Em meados da década de 1970 uma jovem e exuberante cantora chamou a atenção do público e da crítica ao dar voz aos compositores de sua terra, o Pará. Incorporando à MPB elementos característicos da região amazônica, como os caboclos ribeirinhos, o carimbó e, claro, a floresta, a moça de voz quente começava a conquistar o país com o elogiado álbum ‘Tamba-tajá’ (1976). Um ano antes, ela já tinha despertado a curiosidade dos ouvidos mais atentos ao fazer parte da trilha sonora da novela ‘Gabriela’, da TV Globo, com a faixa ‘Filho da Bahia’ (Walter Queiroz): “Saia dessa roda/ venha descansar/ venha pro meu colo, venha namorar/ ah, moreno”, convidava, sedutora. Houve que pensasse que se tratava de uma nova cantora baiana, mas Fafá sempre foi de Belém.
Parte dessa bela história da música popular brasileira pode ser novamente apreciada com o lançamento da série ‘Três tons de... ’, da gravadora Universal Music, que traz os três discos subsequentes à estreia fonográfica de Fafá, ‘Água’ (1977), ‘Banho de cheiro’ (1978) e ‘Estrela radiante’ (1979) remasterizados.
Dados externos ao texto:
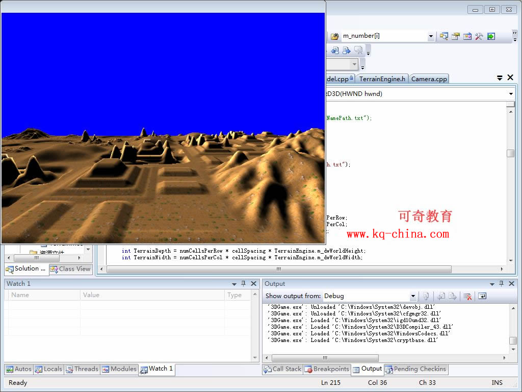Click the increase indent toolbar icon
This screenshot has height=392, width=522.
click(x=347, y=50)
O produtor Thiago Marques Luiz acrescentou faixas-bônus no primeiro dos três CDs, ‘Emoriô (João Donato/ Gilberto Gil) e ‘Naturalmente’ (João Donato/ Caetano Veloso), retiradas de um compacto da cantora, além da versão em espanhol de ‘Foi assim’ e um curioso registro de ‘Não há dinheiro que pague’ (Renato Barros), gravado por Roberto Carlos.
‘Água’ apresenta o repertório mais coeso, com destaque para ‘Pauapixuna’, dos conterrâneos Ruy Barata e Paulo André, os autores de ‘Esse rio é minha rua’, gravada no ‘Tamba-tajá’.  A dupla paraense também assina o bolero ‘Foi assim’, sucesso presente nos shows da cantora até hoje.  Produzido por Roberto Santana, o álbum traz ainda a regravação da valsa ‘Ontem ao luar’ (Pedro Alcântara/ Catulo da Paixão Cearense) e duas composições assinadas por Milton Nascimento e Fernando Brant, ‘Raça’ e ‘Sedução’, além de uma rara parceria de Caetano Veloso e Roberto Menescal, ‘Cidade pequenina’.
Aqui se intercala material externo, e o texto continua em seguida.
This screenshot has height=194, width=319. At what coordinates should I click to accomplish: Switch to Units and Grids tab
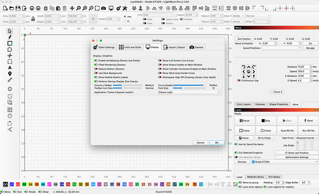[130, 47]
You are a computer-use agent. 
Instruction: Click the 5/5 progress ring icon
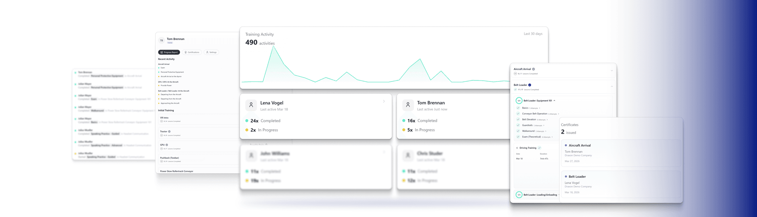(x=519, y=195)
‘Banho de cheiro’ começa arrebatando o ouvinte com a gravação definitiva de ‘Dentro de mim mora um anjo’ (Sueli Costa/ Cacaso).  Wagner Tiso, Chiquito, Roberto Menescal, Octavio Burnier, João Donato e Francis Hime rubricam os arranjos das 13 faixas que incluem ‘Maria Maria’ (Milton Nascimento/ Fernando Brant’), ‘Tanto’ (Beto Guedes/ Ronaldo Bastos) e ‘Se eu disser’, primeira música gravada da dupla de compositores Tunai e Sergio Natureza. Paulo André e Ruy Barata assinam ‘Carta noturna’, ‘Baiuca’s bar’ e a faixa-título, declaração de amor à cidade natal (“Lá, sou manhã, dia novo/ a canção do meu povo”).  Belém ainda é mote da bonita ‘Chegada’ (José Maria Villar): “Essa cidade eu não posso esquecer”, se derrama a ‘Moça do mar’ (Octavio Burnier/ Ivan Wrigg).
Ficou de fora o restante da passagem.